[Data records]
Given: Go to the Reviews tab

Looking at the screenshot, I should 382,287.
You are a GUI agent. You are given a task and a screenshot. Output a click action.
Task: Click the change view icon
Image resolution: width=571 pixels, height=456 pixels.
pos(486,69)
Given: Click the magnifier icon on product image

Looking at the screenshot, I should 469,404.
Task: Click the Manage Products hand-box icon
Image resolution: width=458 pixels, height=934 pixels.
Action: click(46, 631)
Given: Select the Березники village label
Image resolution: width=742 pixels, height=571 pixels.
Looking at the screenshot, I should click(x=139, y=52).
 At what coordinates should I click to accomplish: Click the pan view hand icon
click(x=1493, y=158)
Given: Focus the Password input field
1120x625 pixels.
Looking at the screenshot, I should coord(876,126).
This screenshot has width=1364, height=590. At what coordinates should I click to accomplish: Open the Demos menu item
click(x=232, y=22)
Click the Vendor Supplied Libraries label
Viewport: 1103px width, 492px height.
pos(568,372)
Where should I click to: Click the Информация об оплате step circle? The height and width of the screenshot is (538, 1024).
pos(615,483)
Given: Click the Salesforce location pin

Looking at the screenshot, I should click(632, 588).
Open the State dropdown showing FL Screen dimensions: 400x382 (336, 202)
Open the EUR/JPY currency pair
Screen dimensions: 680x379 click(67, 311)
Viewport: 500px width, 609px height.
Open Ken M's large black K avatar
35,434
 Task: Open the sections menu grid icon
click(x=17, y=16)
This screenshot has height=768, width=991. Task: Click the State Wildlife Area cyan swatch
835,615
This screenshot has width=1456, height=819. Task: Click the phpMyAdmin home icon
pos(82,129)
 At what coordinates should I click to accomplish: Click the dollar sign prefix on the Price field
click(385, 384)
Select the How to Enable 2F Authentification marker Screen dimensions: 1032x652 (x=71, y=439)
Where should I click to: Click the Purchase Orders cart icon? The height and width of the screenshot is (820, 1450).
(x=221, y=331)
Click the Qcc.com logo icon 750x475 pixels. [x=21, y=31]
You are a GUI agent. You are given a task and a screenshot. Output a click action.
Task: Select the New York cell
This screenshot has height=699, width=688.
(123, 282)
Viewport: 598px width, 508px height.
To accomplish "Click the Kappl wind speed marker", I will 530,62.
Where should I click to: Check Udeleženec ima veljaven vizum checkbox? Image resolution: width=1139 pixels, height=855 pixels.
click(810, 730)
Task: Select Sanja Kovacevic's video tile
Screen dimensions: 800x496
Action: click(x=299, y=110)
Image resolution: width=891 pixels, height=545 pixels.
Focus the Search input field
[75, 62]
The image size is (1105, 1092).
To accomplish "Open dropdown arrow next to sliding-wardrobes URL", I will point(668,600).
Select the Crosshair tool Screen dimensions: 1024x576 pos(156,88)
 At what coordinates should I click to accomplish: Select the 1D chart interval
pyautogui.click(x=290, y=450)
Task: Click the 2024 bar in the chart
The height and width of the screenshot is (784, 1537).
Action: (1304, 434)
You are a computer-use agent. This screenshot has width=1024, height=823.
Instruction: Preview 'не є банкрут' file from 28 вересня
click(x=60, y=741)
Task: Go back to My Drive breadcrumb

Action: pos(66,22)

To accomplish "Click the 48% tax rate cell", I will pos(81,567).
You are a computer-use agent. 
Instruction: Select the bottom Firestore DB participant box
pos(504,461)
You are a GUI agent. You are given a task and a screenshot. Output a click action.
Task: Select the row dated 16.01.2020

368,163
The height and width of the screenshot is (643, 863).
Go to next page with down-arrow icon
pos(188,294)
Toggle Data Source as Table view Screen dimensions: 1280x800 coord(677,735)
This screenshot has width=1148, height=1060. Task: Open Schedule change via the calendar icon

**What is being asked:** Your answer must be the lines from the one that contains "Go to next page with down-arrow icon" through the last line of the entries above, copied exactly, with no other lines.

**Exercise response:**
Go to next page with down-arrow icon
pos(188,294)
Toggle Data Source as Table view Screen dimensions: 1280x800 coord(677,735)
This screenshot has width=1148, height=1060. Task: Open Schedule change via the calendar icon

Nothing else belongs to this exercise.